Pero lo más importante, debe haber buena voluntad entre las partes.

Ojalá que ese diálogo permita abordar de manera responsable temas tan importantes como la migración y el comercio entre las dos naciones.

República Dominicana también debe poner sobre la mesa el Plan Nacional de Regulación, en cuya aplicación el gobierno de Haití tendrá mucha responsabilidad, especialmente en lo relativo a dotar de documentos a sus ciudadanos que quieran acogerse a las facilidades que dará el gobierno dominicano.

Por ejemplo, el decreto emitido por el presidente Danilo Medina indica que los trámites para la regularización estarán libres de impuestos y tasas, sin embargo hasta ahora no se sabe si el gobierno haitiano tendrá ese mismo desprendimiento para otorgar los documentos que ellos deberán emitirles.

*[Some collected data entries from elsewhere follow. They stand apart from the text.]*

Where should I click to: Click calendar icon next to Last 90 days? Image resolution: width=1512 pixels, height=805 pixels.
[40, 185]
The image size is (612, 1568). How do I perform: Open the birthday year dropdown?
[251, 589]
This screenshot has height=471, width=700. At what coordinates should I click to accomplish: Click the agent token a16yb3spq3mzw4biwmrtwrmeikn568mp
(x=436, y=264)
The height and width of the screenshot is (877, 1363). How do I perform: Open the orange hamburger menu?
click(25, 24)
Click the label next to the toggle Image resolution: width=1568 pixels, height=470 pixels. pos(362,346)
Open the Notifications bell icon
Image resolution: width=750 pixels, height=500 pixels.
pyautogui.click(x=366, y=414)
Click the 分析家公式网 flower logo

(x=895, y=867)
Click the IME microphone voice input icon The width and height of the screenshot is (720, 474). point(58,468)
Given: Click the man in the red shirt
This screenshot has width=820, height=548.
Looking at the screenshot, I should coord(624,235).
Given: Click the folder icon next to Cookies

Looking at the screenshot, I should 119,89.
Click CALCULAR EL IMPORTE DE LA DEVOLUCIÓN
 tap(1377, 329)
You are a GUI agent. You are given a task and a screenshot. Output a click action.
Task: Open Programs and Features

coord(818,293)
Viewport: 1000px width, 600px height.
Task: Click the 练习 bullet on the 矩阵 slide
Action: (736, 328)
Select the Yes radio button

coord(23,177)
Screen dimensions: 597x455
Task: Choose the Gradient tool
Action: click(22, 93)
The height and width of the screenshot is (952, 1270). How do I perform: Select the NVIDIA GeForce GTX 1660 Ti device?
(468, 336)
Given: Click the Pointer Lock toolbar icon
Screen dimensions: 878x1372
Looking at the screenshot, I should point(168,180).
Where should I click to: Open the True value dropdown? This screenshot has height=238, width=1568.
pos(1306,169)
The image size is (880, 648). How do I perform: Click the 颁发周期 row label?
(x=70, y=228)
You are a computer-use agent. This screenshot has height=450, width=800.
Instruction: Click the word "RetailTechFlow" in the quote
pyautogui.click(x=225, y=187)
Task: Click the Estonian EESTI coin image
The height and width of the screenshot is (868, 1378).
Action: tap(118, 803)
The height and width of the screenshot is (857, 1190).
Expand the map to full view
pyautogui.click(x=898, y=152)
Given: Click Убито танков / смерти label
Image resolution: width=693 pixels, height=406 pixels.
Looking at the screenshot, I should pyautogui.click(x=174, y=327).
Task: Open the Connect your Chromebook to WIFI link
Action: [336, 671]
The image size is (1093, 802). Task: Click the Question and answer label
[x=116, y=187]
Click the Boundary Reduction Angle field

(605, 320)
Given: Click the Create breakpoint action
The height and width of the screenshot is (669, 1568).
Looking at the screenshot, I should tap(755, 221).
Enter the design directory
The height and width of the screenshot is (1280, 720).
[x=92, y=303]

También debe establecer mecanismos adecuados, conforme al derecho internacional, para la deportación de los inmigrantes ilegales que no califiquen para permanecer en el país.

Lo relativo al comercio, sería bueno que se pusieran reglas claras para evitar incidentes como el ocurrido cuando Haití impuso la veda a productos dominicanos alegando la falsa presencia en el país de gripe aviar.

El gobierno haitiano, por su parte, debe poner sobre la mesa su agenda de manera transparente.

Enhorabuena que se reanude el diálogo de los dos gobiernos, sobre la base del respeto, la racionalidad y la buena voluntad.